---- Source material
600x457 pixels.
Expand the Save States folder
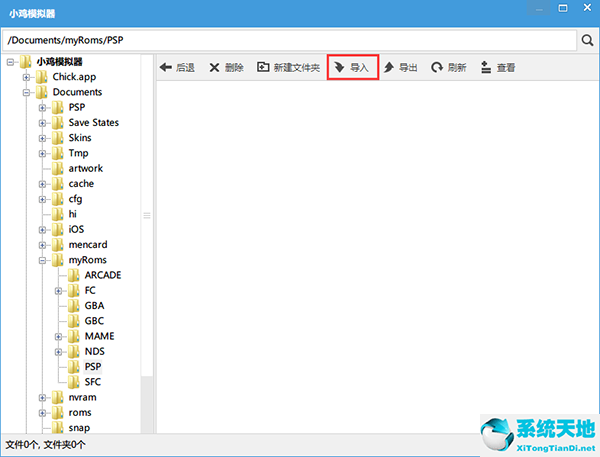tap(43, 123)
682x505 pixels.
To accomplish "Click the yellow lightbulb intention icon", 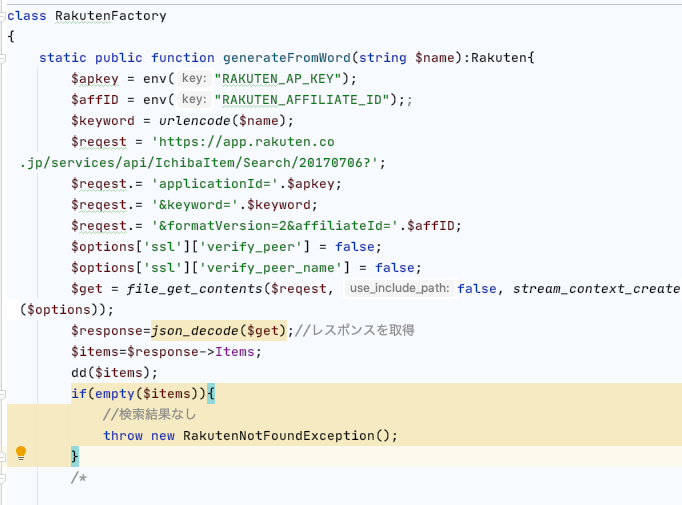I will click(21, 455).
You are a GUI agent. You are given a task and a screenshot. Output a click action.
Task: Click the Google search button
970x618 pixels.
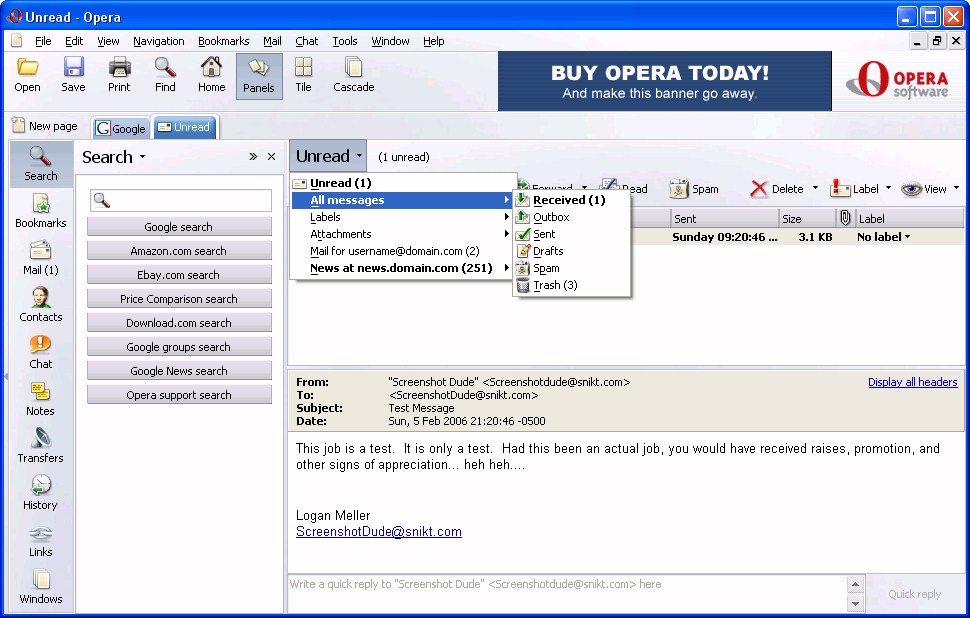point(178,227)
--------
Work to be completed
Starting with the line that contains "You are a GUI", print every remaining line of the records above, exactly as it stands. Do not print the pictures.

Solution
You are a GUI agent. You are given a task and a screenshot. Output a click action.
Task: Click the Google search button
970x618 pixels.
point(178,227)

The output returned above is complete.